··· GIVEN DATA
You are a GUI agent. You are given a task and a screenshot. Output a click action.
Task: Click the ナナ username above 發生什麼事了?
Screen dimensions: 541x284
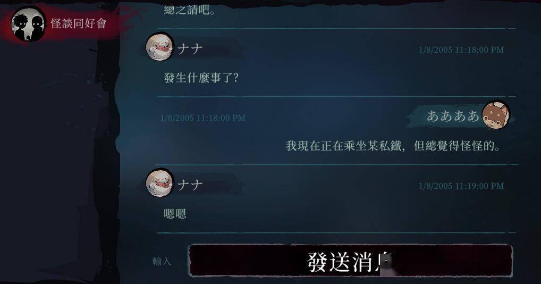pos(190,49)
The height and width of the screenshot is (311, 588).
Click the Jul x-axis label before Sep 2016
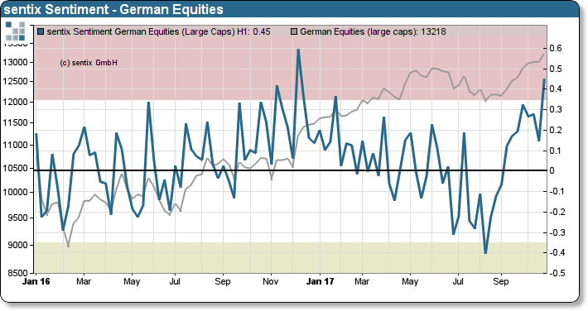pyautogui.click(x=175, y=281)
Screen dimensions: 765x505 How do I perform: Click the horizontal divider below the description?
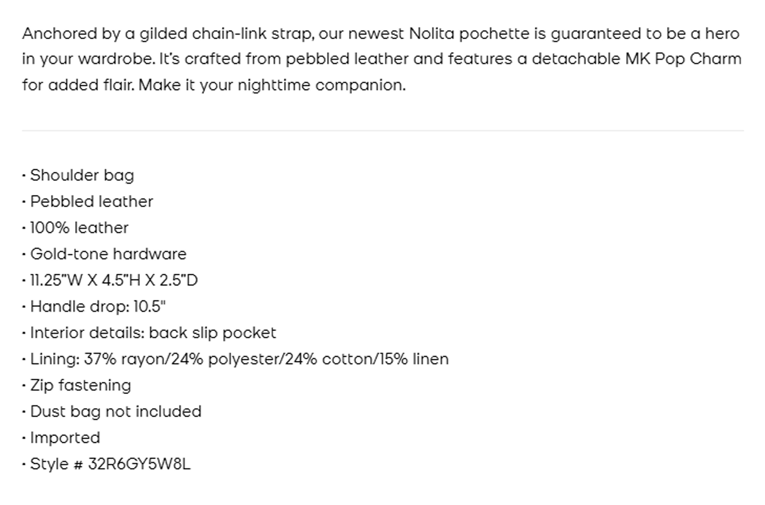tap(383, 131)
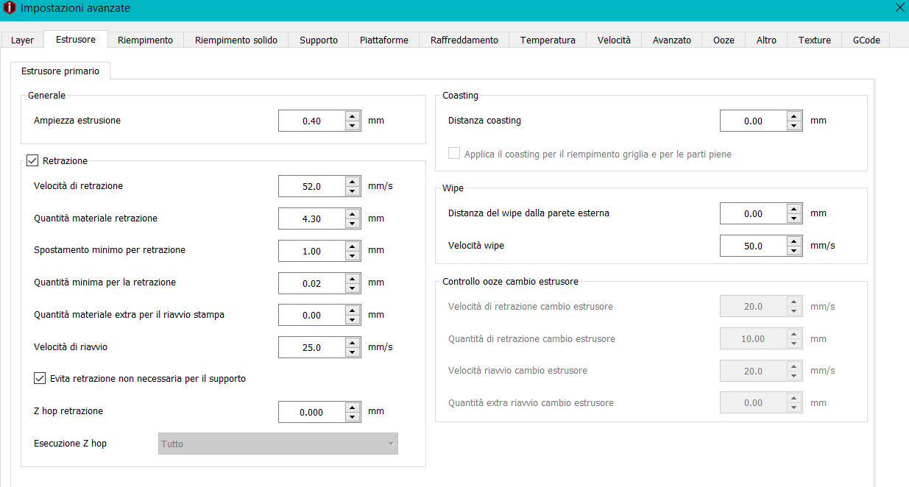Decrease Spostamento minimo per retrazione value
Viewport: 909px width, 487px height.
click(x=353, y=256)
······
= WHAT YOU HAVE TO DO =
Pull out every line of the rows above, word for word, and leave out the pictures.

= WRITTEN RESPONSE =
You are a GUI agent. You are given a task and a screenshot. Output a click action.
Task: Click the ナナ username above 發生什麼事了?
Screen dimensions: 541x284
pos(190,49)
The height and width of the screenshot is (311, 588).
Click the Jul x-axis label before Sep 2016
pyautogui.click(x=175, y=281)
Screen dimensions: 765x505 How do I perform: Click the horizontal divider below the description?
tap(383, 131)
Decrease Spostamento minimo per retrazione value
Viewport: 909px width, 487px height.
click(x=353, y=256)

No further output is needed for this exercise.